A Mulher que me mastigava de madrugada
Ela sumia com frequência e quando aparecia era sempre a mesma coisa. Silêncio, seguido de beijos, mordidas e abraços... Passávamos horas, largados nos braços um do outro antes de começar algum diálogo com mais de duas ou três palavras.
Às vezes eu a segurava com força, embaixo de mim, e ficava simplesmente observando seu rosto, sem que ela mesmo resistisse ou falasse uma palavra.
Havia algo de errado entre nós, ela dizia. Algo que não encaixava e que ela não sabia exatamente o que era. Eu já tinha desistido de entender o que ela queria dizer com suas frases misteriosas, geralmente lançadas em momentos inesperados.
Eu conhecia aquela mulher fazia menos de um ano, mas parecia mais do que isso. Era uma escritora e editora de jornal em uma cidade turística. Devia ter em torno dos seus 20 e poucos anos. Eu tinha 30.
Nos víamos ocasionalmente. Geralmente sem data marcada. Ela simplesmente batia-me à porta de casa com uma garrafa de vinho e um maço de cigarros. Trazia sempre consigo os seus originais, numa pasta de couro preto e os jogava em minha escrivaninha, para que eu lesse.
Isso quando não deixava uma ou outra página, dobrada furtivamente entre meus livros, esperando que eu os encontrasse num momento inesperado.
Depois que ela ia embora, e eu voltava a minha rotina, os seus textos ainda estavam lá. Uma constante lembrança de que ela estivera comigo, rondando meu quarto e fumando seu cigarro mentolado na janela.
Eu sempre deixava para ler o que ela tinha escrito de madrugada, quando não tinha sono.
Isto porque depois de tê-la lido eu me sentia como se tivesse sido atropelado por um caminhão de cimento. Era como ser mastigado e depois cuspido.
Não havia nada de ameno naquela mulher. Tudo nela era intenso e desesperado. Também assim eram os seus textos.
Eu estava, de frente a duas das suas páginas, com os dedos trêmulos a respiração alterada, sem compreender muito bem o que tinha lido.
Me levantei e fui até a geladeira e abri um longneck de cerveja.
Não estava tão gelada quanto eu gostaria que estivesse, mas era o que eu tinha no momento.
Sentei-me na varanda para olhar o movimento e esvaziar a cabeça.
Do décimo sexto andar, o mundo parece miniaturizado. Os carros parecem de brinquedo e as pessoas são como se fossem formigas.
Aquilo tudo me acalmava quando eu estava angustiado e por esse motivo eu havia alugado aquele apartamento. O vento que fazia ali também era uma constante e agradável companhia numa cidade tão quente quanto a minha.
Mas naquela noite, sentado no chão, olhando para baixo, eu não conseguia me livrar do eco das palavras que ela havia me escrito. Ela sabia como me atingir.
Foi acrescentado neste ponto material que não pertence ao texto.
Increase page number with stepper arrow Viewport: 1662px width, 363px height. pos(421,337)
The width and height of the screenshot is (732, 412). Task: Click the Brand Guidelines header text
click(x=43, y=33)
Esse era o fato.
A verdade nua e crua é que ela parecia ter acesso aos cantos mais escuros da minha cabeça. Ela bebia de mim e destilava os mais fortes e agressivos versos e histórias.
A forma que me descrevia, tudo que me dizia era duro e intenso.
Fúria, frustração e ódio.
Acredito que ódio daquela “coisa que faltava”, que lhe atormentava e lhe tirava o sono. Ela se vingava de mim, me mastigando com aqueles versos.
Mastigado e cuspido... Completamente devastado, eu buscava na cerveja, no uísque e nos dezesseis andares do meu prédio alguma paz e discernimento para chegar àquela coisa misteriosa que tanto lhe fazia falta.
Algo que segundo ela, era presente e vivo nos meus textos,
mas apenas nos meus textos e não onde ela queria.
Dormi em cima do mistério... Dormi e sonhei. Sonhei comigo mesmo, já enrugado e grisalho.
Estávamos eu, dos dias atuais, e meu Eu mais velho, num bar de beira de estrada, com uma música indistinguível tocando ao fundo.
Meu velho eu me dava conselhos sobre amor e sobre a vida, como se falasse para um próprio filho.
Por fim, então, me disse.
“Pelo bem da tua sanidade, se fazes questão de ter alguma, fique longe das ricaças, das psicólogas, das escritoras e sobretudo das críticas literárias..."
Acordei rindo da frase final e da mensagem do meu subconsciente.
Ri da mensagem e da ironia.
Ri da impossibilidade de ficar longe daquela escritora em particular.